The school offers students a dedicated location for credit recovery so that they can get back on track for graduation and additional work-based learning options.
“Troup County Schools are dedicated to a place for every kid. However, by the time a student reaches high school, we recognize that traditional classroom delivery does not work very well for some students,” said TC3 Principal Jeff Little.
Little said sometimes traumatic events or other social issues create a series of negative outcomes that are difficult to break free from for students which can lead them to become disenfranchised from their education. TC3 helps those students who might otherwise fall through the cracks.
The Troup County Career Center was started four years ago, just a few months into the COVID-19 epidemic. Before the school’s creation, each high school had a credit recovery lab to aid students when they fell behind and became credit deficient.
“They were sent to computer labs for the entire day in the same environment that represented failure to them,” Little said.
In the summer of 2020, TCSS entered into an agreement with West Georgia Technical College to use an unoccupied space to assist the students in greatest need with credit recovery.
The instructional delivery was performance-based, meaning students could complete as many high school courses as they could by showing mastery of the required standards and test out of any standards they had mastered. After completion of all their required courses, attendance rules would be waived and a student could move on toward graduation.
TC3’s second mission, besides graduation, added employability skills to the curriculum and worked with students to have a plan after graduation and a better understanding of the adult world and how to be successful in it.
“That year, we had 69 students complete school with a diploma. This was a 60% graduation rate for a group of kids that otherwise would have been unable to graduate, and might have been a 0% graduation rate. We recognized that we were on to something,” Little said.
Meanwhile, the improved partnership with WGT allowed for dual enrollment with an opportunity called Option B, where students could complete fewer high school courses and replace them with critically needed certifications, a technical diploma or an associate’s degree.

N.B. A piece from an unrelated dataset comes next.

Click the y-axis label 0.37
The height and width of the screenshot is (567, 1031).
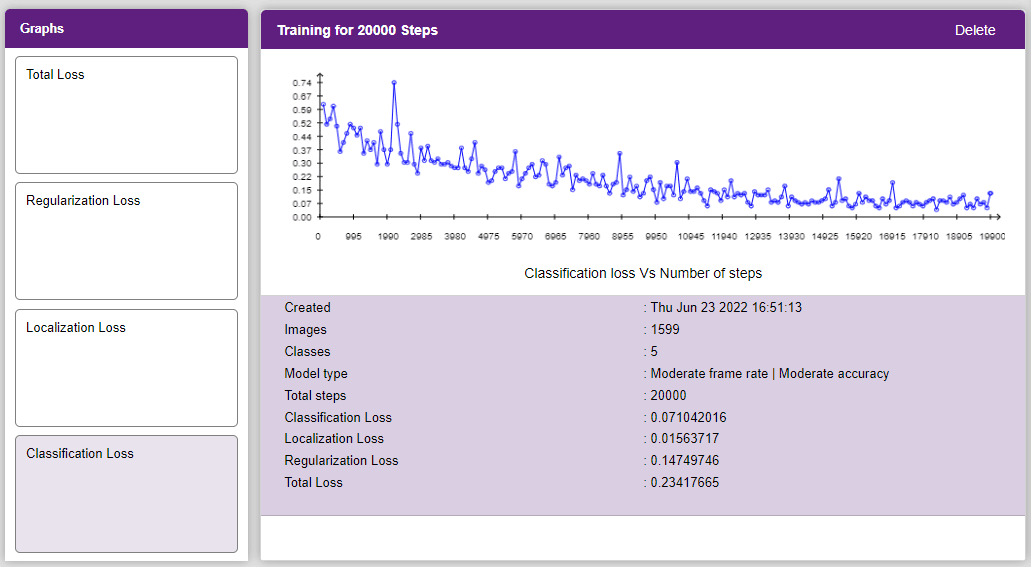point(302,151)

“Today, some 44 kids from TC3 attend West Georgia Tech, working on a technical career path like welding, automotive and nursing in the accelerated career diploma program. They’re doing this while simultaneously completing their high school diploma,” Little said.
“We’re [now] able to move into our own space. This beautiful facility will serve around 150 students at a time. We’re able to concentrate our resources in one space. Where every kid has support in every required academic subject area throughout the day,” Little said.

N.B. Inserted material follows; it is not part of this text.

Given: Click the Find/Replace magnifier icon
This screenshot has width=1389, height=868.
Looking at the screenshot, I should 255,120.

TC3 Teacher of the Year Francee Mitchell, who teaches math at the school, was also on hand to celebrate the new location. The 40-year-veteran teacher said she feels blessed to be a part of TC3.

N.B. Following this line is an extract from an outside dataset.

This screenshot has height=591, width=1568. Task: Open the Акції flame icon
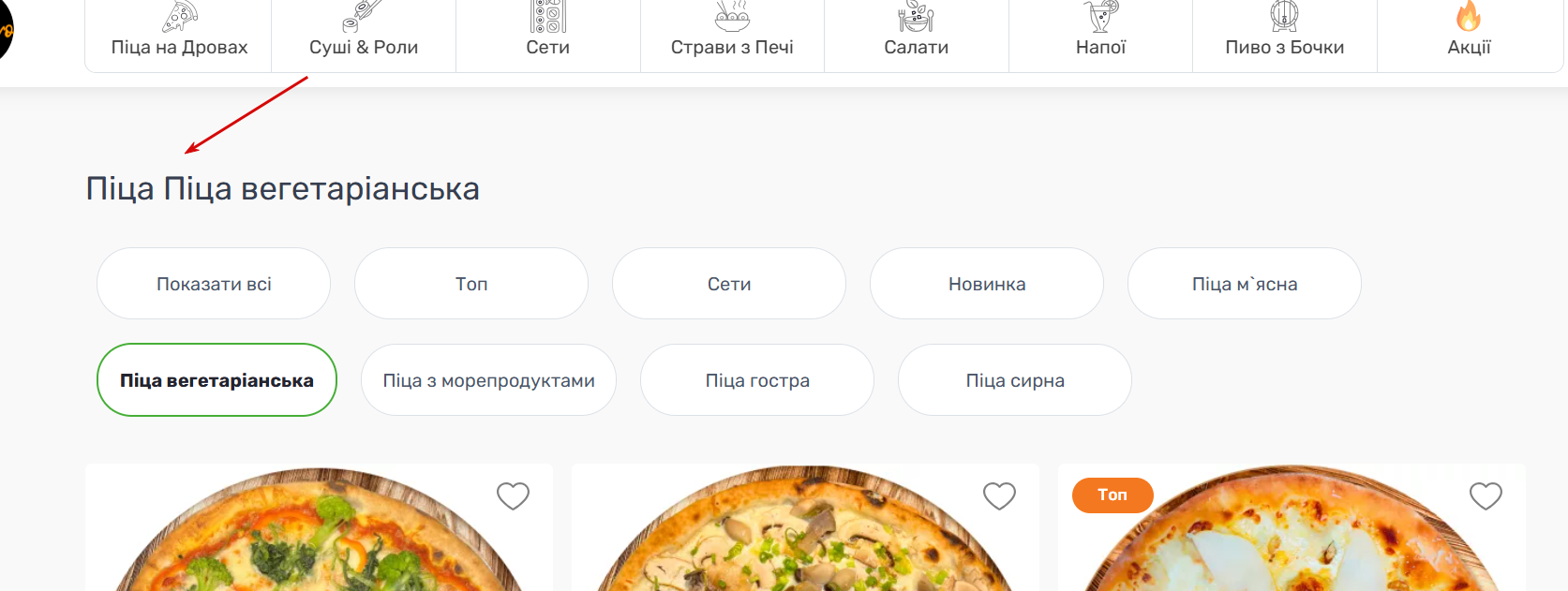click(1469, 16)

“I had already been working with the afterschool program on the small level when we originally started credit recovery back in 2007-2008. So this is my passion. I love it,” Mitchell said. When I get out in the community and people want to know about it, I love talking about it … I see kids, they always come up and they’re like, I’m so glad that y’all had this program. I’m in cosmetology now, I’ve got a job working in automotive at Kia. It’s just exciting and amazing.”
Student Desmond Poole also offered words about how TC3 helped him.
“Here at TC3, I was able to recover the previous year, from the slack of my attendance,” Poole said. “If it wasn’t for the Career Center, I would be taking my courses again.”
“Students here at TC3, it’s like having an advantage in high school, because everything you do depends on you,” Poole added.